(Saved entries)
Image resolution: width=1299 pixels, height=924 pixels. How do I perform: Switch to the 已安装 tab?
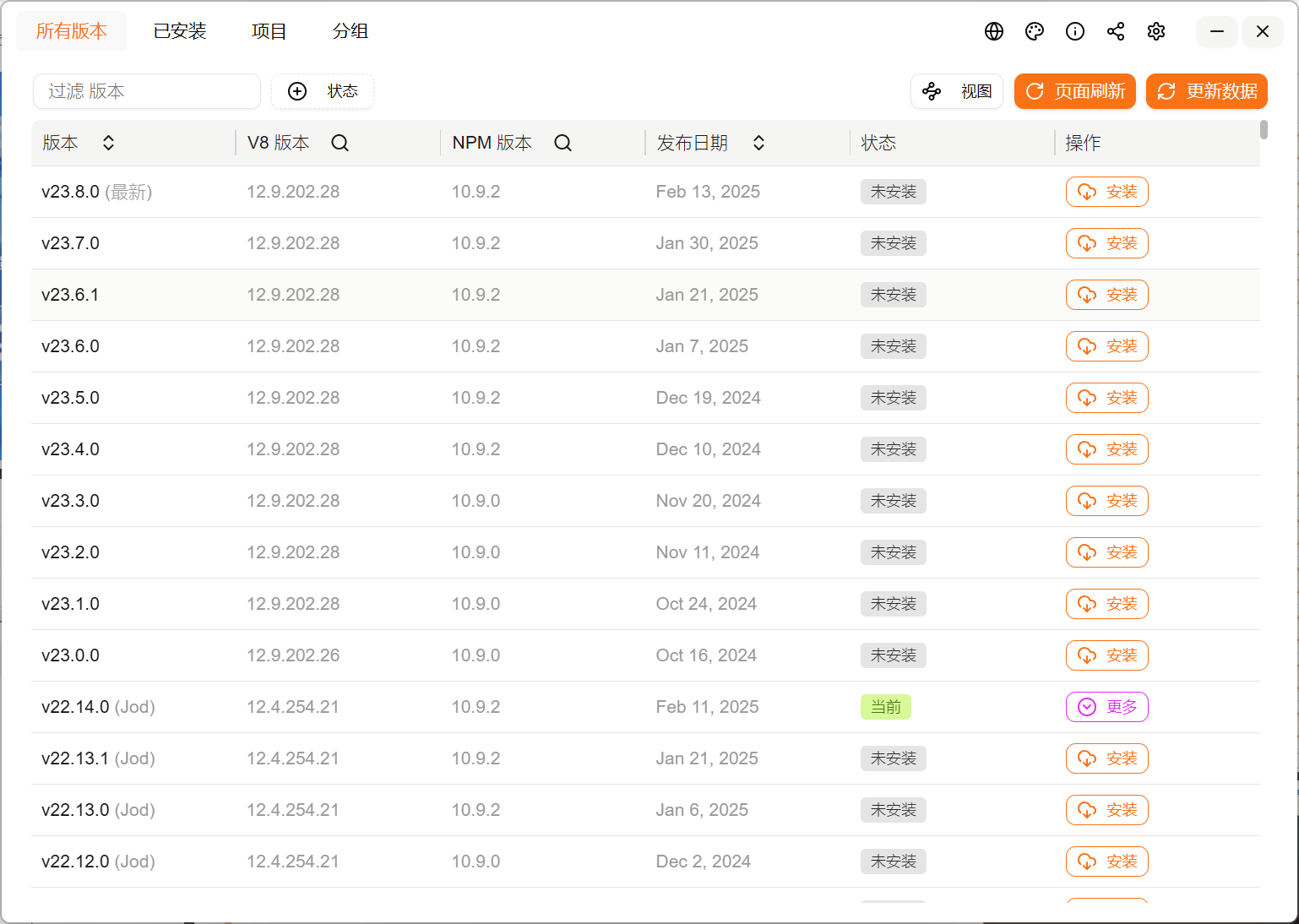coord(180,31)
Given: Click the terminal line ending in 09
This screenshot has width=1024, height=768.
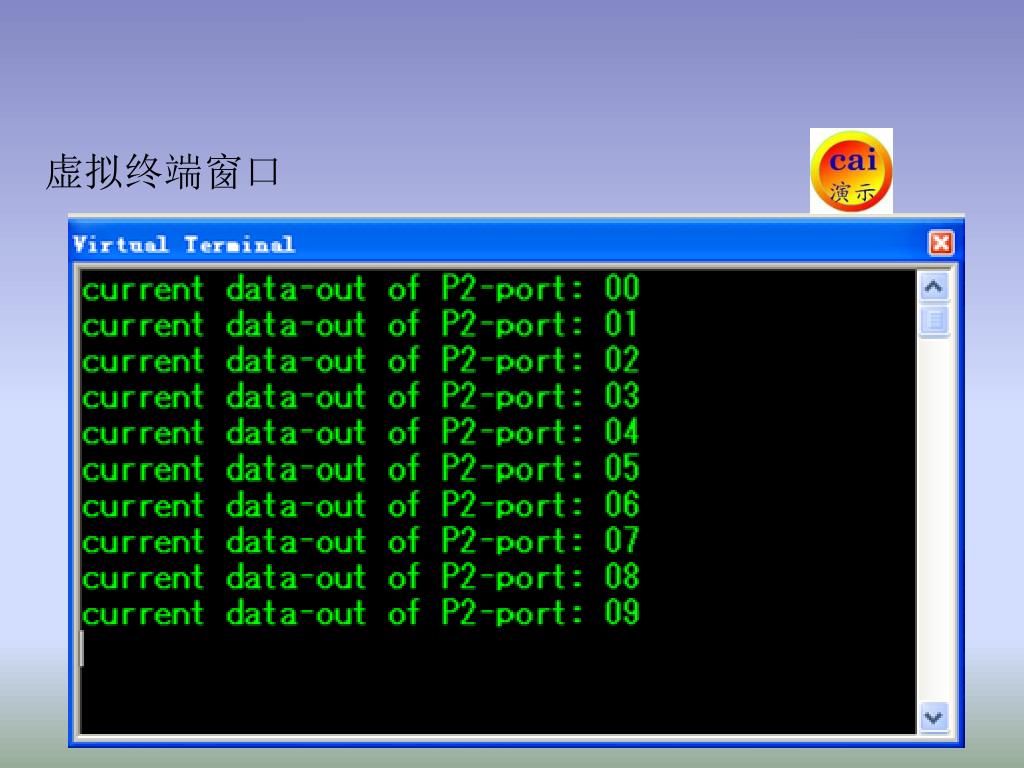Looking at the screenshot, I should (360, 613).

» Task prompt
All of the data above should be quoted exactly, except for the pictures.

» Output
Image resolution: width=1299 pixels, height=924 pixels. How do I perform: Switch to the 已安装 tab?
coord(180,31)
Given: Click the terminal line ending in 09
This screenshot has width=1024, height=768.
Looking at the screenshot, I should (360, 613).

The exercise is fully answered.